This is the first data science project I completed with Gregory Morgan and Bertha Sanchez for a data analysis course.

This is what the final project looked like. We had a poster presentation session wherein we presented our findings.
Dataset
We chose to analyze Pokémon Go data obtained from Kaggle.
The main dataset consisted of about 300,000 data points across 25 features that encompassed attributes such as location (latitude, longitude, country etc.), setting (urban, rural etc.), terrain (water, grassland etc.), environmental conditions (wind speed, temperature, pressure) etc. of where the Pokémon was found.
We also had co-occurrence data which provided Boolean information on whether a Pokémon occurred with another Pokémon given the same conditions, within 100m and 24 hours.
A supplementary dataset was also used for categorical information regarding the rarity of a Pokémon.
Dataset Preprocessing
I sorted ~300,000 occurrences of Pokémon according to Pokémon ID (1-151) and frequency at a particular feature value (for eg. at 1016 bar for pressure).
At this stage we found that Pidgey (id no. 16) occurred the most and this went on to have a huge impact on our results for each question.


Which Pokemon co occur the most?
We created a 151 by 151 matrix of Boolean data from the main dataset to visualize co-occurrence. We did this by sorting and summing up co-occurrences and creating heat maps and a co-occurrence relationship network.
One heat map showed whether a co-occurrence between 2 Pokémon occurred or not (yes/no data) and the other one took frequency of co-occurrences into account (depicted using color). We found that #32 was the most common co-occurring and #16 was most commonly followed by a co-occurrence. This means that if a player wants to find more Pokémon they should find #32 or #16.
Overall, the frequency of a Pokémon in the dataset had an effect on each of the questions we had asked. The importance of the questions is inherent in the conditions a player should look for in order to catch the most Pokémon.

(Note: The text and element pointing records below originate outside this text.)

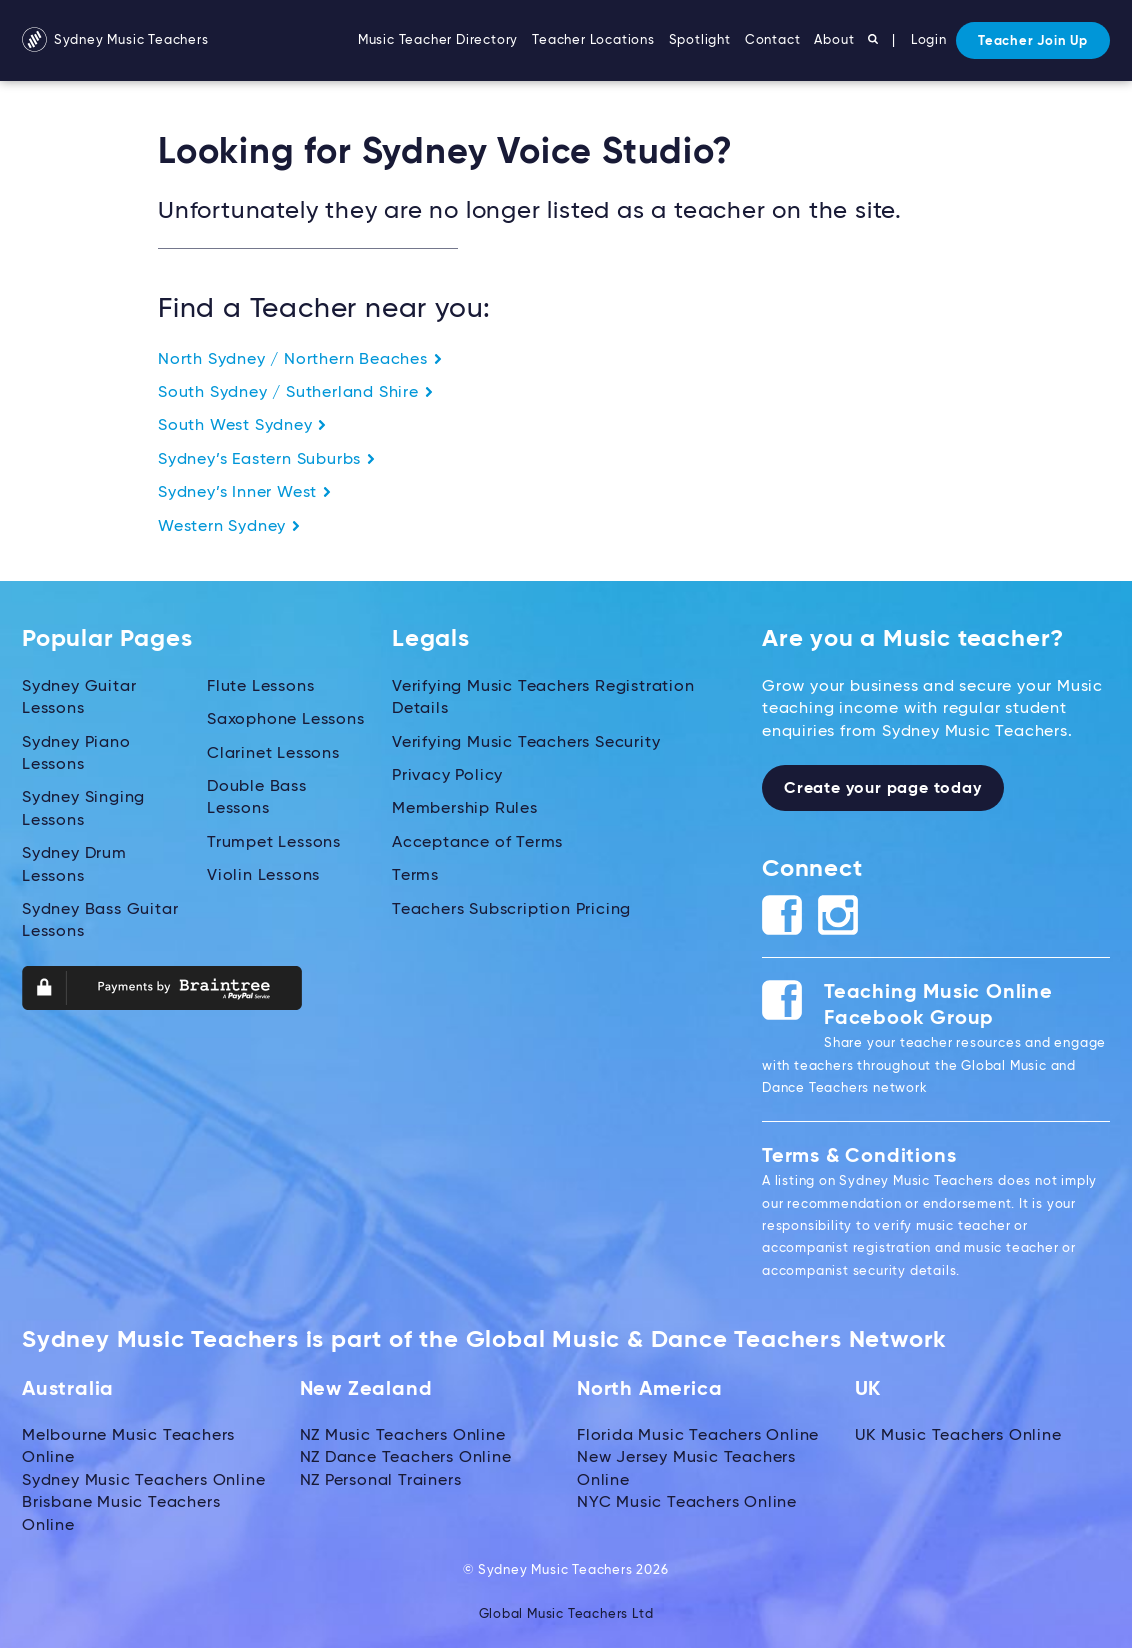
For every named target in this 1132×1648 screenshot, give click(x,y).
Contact (773, 40)
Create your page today (883, 789)
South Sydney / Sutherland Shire (296, 393)
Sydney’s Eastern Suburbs (267, 460)
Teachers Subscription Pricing (511, 909)
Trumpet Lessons (274, 843)
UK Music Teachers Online (958, 1436)
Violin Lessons (263, 876)
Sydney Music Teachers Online (143, 1481)
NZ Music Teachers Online (403, 1436)
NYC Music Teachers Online (687, 1503)
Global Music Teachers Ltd (566, 1614)
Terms (415, 876)
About (834, 40)
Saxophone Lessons (286, 720)
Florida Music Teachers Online (698, 1436)
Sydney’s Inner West (245, 493)
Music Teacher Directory (438, 40)
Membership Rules (465, 809)
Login (929, 40)
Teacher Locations (593, 40)
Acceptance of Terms (477, 843)
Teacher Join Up (1033, 41)
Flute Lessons (260, 687)
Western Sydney (229, 527)
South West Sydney (242, 426)
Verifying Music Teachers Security (526, 743)
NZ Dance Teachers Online (406, 1458)
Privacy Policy (447, 776)
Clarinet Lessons (273, 754)
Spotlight (700, 40)
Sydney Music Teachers (115, 40)
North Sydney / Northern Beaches (300, 360)
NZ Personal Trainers (381, 1481)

Does the distribution of Pokemon differ based on setting and terrain?
We decided to use visualization (bar graphs and heat map) since we were interested in understanding the distribution of Pokémon according to setting and terrain. For terrain, our bar graph showing the distribution of Pokémon across various terrain types and our heat map showed more detailed information with Pokémon id against terrain type wherein color corresponded to frequency information.
We found that most of the Pokémon were found in ‘Urban and built up’ terrain followed by cropland and natural vegetation; the least were found in wetlands and snowy and barren areas. However, while interpreting we didn’t know whether this was because people just played more/less in those areas or because Pokémon were distributed more/less according to those terrain types.
The other aspect of this question was setting. We had 4 major settings (urban, suburban, midurban and rural) which were classified in our dataset based on population density.
We calculated the percent composition of the dataset by dividing the frequency of a Pokémon by the total frequency and plotted that to see the percent contribution of each Pokémon relative to another. We found that the distribution pattern was nearly identical with peaks at #13, #16 and #19 which corresponded to the most frequently occurring Pokémon in the main dataset.
Overlaying the graphs on one another exposed some small differences arising in the frequencies in certain settings. Thus, we concluded that the distribution of a Pokémon in a setting depends upon its frequency in the main dataset.




Can we classify the rarity of a Pokemon based on environmental conditions (wind speed, temperature and pressure)?
We visualized the preprocessing data using 3D bar graphs to understand the spread and were not surprised to find that the highest peaks usually occurred at around 16. Following this, as the question involved classifying the rarity of the Pokémon based on environmental conditions, we decided to use K-Nearest Neighbors classification because it would allow us to classify Pokémon based on other Pokémon closest to it and thus take similar environmental conditions into account. On plotting the data before KNN according to mean temperature, pressure and wind speed with the color corresponding to the rarity classification found in the supplementary dataset, we found that the Pokémon rarity was pretty scattered and thus we were not sure whether KNN would actually work to classify correctly. After running KNN we saw that the classifications had changed quite drastically; KNN had only classified 46% of the Pokémon correctly and had changed the distribution of the rarity classes, completely eradicating one. We concluded that classifying the rarity of the Pokémon based on environmental conditions using KNN was not very successful and perhaps using other features that allowing for separate clusters of similar classifications would be better.